What you return should be each line of the data containing the string "white".

[Start of section]

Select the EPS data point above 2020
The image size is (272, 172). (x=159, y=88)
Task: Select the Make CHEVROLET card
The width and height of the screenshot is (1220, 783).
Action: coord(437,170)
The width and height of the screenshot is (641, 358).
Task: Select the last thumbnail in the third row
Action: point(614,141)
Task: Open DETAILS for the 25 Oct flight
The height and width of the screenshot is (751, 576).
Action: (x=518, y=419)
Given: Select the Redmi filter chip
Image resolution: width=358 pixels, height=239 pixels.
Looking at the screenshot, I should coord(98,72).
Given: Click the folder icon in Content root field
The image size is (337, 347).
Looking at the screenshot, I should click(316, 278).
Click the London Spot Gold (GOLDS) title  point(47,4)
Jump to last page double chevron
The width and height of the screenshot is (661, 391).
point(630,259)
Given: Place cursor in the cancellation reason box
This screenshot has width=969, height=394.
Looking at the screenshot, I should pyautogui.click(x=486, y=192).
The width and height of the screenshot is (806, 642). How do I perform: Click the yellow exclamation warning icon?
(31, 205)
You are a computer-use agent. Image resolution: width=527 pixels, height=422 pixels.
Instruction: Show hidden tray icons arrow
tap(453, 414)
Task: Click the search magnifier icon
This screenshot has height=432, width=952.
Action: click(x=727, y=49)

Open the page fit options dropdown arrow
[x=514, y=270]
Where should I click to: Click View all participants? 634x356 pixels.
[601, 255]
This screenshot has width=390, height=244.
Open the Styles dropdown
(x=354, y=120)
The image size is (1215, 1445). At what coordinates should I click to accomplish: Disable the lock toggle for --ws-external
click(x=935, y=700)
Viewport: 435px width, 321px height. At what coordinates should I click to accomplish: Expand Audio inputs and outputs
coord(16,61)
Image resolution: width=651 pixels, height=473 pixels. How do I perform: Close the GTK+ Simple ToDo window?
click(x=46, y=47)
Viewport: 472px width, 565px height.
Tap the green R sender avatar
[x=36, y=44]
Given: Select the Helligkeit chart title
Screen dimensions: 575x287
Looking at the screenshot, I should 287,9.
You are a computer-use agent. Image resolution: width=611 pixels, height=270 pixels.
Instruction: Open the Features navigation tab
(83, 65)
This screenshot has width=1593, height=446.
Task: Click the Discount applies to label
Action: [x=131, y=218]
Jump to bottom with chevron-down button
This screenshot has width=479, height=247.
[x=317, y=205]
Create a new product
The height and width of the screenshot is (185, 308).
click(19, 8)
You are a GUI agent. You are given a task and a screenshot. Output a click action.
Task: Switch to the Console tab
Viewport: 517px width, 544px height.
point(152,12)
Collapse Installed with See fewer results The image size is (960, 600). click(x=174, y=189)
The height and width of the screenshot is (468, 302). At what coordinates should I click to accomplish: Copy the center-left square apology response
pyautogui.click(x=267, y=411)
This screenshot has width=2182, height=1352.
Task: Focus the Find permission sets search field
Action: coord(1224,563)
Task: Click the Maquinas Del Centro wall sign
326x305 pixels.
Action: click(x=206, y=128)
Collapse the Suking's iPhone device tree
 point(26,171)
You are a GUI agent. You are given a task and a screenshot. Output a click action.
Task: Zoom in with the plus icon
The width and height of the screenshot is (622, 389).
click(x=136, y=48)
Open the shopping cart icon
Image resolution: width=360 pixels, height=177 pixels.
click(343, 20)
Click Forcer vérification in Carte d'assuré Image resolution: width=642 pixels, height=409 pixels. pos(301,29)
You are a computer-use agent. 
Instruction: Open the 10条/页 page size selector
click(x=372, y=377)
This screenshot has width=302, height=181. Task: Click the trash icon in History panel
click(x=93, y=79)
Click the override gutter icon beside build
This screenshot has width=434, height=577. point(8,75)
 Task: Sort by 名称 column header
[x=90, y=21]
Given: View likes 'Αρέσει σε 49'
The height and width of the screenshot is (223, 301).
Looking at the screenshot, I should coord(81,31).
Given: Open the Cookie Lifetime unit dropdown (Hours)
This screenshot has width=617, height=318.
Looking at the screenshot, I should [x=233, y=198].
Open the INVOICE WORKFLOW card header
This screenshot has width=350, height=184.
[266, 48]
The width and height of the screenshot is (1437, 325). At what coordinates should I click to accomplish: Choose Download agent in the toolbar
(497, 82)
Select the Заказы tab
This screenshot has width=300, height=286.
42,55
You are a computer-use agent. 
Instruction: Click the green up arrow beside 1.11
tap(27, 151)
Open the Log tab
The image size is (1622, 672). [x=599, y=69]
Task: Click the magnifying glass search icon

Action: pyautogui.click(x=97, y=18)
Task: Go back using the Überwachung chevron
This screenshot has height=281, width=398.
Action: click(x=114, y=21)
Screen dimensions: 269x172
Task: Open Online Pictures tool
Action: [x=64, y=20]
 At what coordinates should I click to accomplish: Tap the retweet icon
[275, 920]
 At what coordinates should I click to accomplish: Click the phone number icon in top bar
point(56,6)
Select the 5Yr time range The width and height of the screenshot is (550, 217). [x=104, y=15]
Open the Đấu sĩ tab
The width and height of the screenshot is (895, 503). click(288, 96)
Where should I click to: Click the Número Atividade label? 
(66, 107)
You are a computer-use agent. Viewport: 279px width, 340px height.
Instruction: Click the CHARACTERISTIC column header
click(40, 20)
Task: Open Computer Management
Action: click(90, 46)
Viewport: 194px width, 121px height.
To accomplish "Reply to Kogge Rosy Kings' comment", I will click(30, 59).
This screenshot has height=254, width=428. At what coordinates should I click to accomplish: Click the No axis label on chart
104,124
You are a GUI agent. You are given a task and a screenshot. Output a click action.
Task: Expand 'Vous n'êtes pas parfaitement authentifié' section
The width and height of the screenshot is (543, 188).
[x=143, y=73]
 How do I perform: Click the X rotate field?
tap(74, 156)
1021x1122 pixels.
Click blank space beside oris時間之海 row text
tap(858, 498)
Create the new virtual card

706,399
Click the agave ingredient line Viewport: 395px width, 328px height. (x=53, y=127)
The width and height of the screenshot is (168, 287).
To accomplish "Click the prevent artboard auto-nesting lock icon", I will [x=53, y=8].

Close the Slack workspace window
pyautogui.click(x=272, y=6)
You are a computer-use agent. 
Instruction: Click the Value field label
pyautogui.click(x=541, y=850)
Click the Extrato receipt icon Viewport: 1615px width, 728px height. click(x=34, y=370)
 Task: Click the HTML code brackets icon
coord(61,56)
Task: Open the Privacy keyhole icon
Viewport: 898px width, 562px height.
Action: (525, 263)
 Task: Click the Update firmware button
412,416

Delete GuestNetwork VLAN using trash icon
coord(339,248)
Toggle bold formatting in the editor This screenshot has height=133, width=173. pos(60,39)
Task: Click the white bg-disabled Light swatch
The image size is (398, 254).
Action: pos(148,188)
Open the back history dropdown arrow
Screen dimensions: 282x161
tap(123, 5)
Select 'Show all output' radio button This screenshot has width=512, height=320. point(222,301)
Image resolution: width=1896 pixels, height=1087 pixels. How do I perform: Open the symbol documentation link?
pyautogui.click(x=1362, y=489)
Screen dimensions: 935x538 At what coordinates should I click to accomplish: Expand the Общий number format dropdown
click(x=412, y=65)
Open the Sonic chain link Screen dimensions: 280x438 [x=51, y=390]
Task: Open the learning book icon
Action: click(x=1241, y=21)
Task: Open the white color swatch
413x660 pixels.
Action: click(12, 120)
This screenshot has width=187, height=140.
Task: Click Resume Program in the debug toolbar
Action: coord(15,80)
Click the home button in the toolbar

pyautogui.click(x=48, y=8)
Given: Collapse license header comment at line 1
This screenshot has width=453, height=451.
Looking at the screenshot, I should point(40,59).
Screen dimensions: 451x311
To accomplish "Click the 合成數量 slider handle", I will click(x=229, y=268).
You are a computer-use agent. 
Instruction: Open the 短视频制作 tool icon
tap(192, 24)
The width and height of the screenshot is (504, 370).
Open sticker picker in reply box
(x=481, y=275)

[End of section]

* [TASK RESULT]
Task: Click the white bg-disabled Light swatch
Task: Open the white color swatch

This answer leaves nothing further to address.